# Solution to Practice Problem #3

There are multiple different ways to solve this problem, and this is just one of them. Can you find others? That is one way to learn and develop creativity!

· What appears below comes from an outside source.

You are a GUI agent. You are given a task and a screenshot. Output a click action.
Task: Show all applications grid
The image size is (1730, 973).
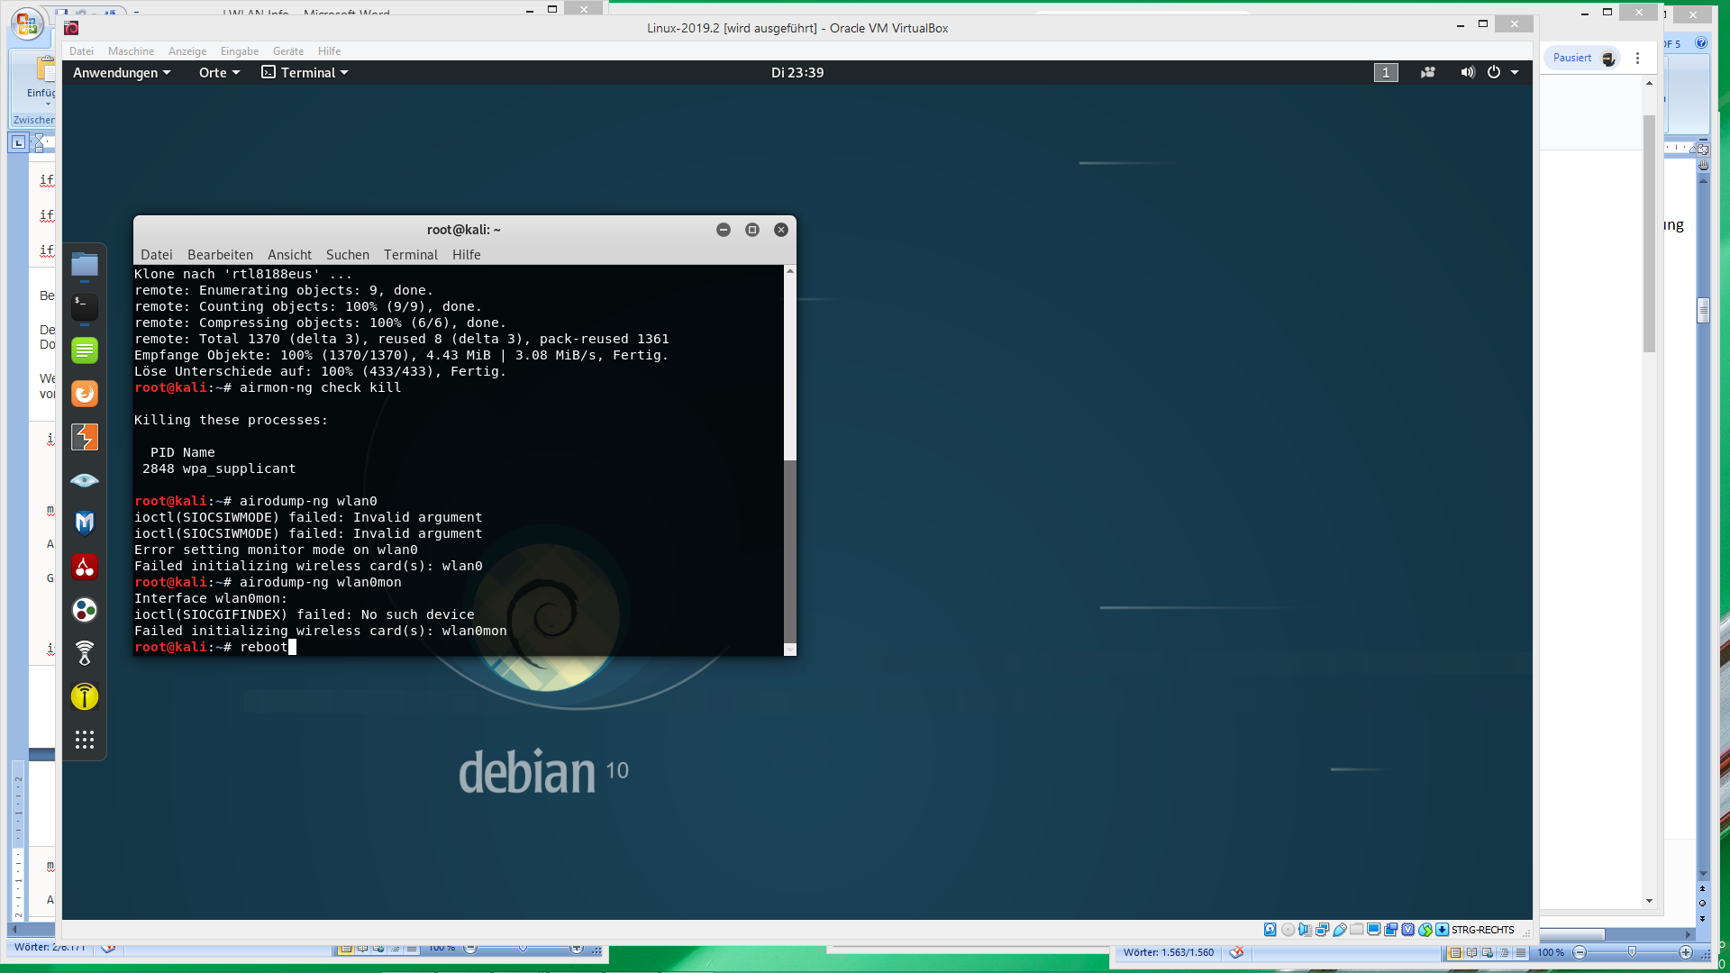[85, 740]
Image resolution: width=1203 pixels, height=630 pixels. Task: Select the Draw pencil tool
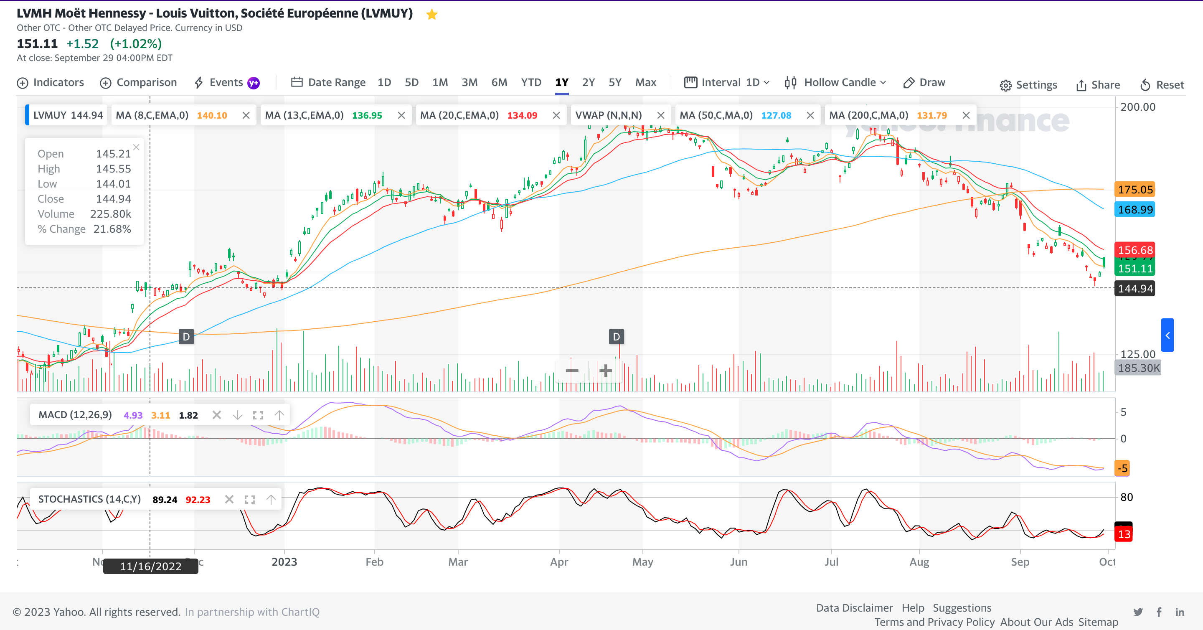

\begin{array}{c} \eqalign{ & \frac{1}{x} + \frac{1}{y} = 1 \cr & \frac{3}{x} \,\, – \,\, \frac{2}{y} = 8 \cr & \cr} \end{array} \begin{array}{c} \eqalign{ & \,\,\,\, \left( {\frac{1}{x}} \right) + \,\,\,\, \left( {\frac{1}{y}} \right) = 1 \cr & 3\left( {\frac{1}{x}} \right) \, – \,\, 2\left( {\frac{1}{y}} \right) = 8 \cr & \cr} \end{array} \begin{array}{c} \eqalign{ & Let\,\,\,A = \frac{1}{x}\,\,\,\,\,\,\,\,B = \frac{1}{y} \cr & \cr} \end{array} \begin{array}{c} \eqalign{ & \,\,\,A + \,\,\,B = 1 \cr & 3A \,\, – \, 2B = 8 \cr & \cr} \end{array} \begin{array}{c} \eqalign{ & 2A + 2B = 2 \cr & 3A \,\, – \,\, 2B = 8 \cr & \cr} \end{array} \begin{array}{c} \eqalign{ & 5A + 0B = 10 \cr & A = \,2 \cr & B = \,- 1 \cr & \cr} \end{array} \begin{array}{c} \eqalign{ & A = {1 \over x}\,\,\,\, \to \,\,\,\,\,2 = {1 \over x}\,\,\,\, \to \,\,\,\,x = \,{1 \over 2} \cr & B = {1 \over y}\,\,\,\, \to \,\,\,\, – 1 = {1 \over y}\,\,\,\, \to \,\,\,\,y = \,\, – 1 \cr} \end{array}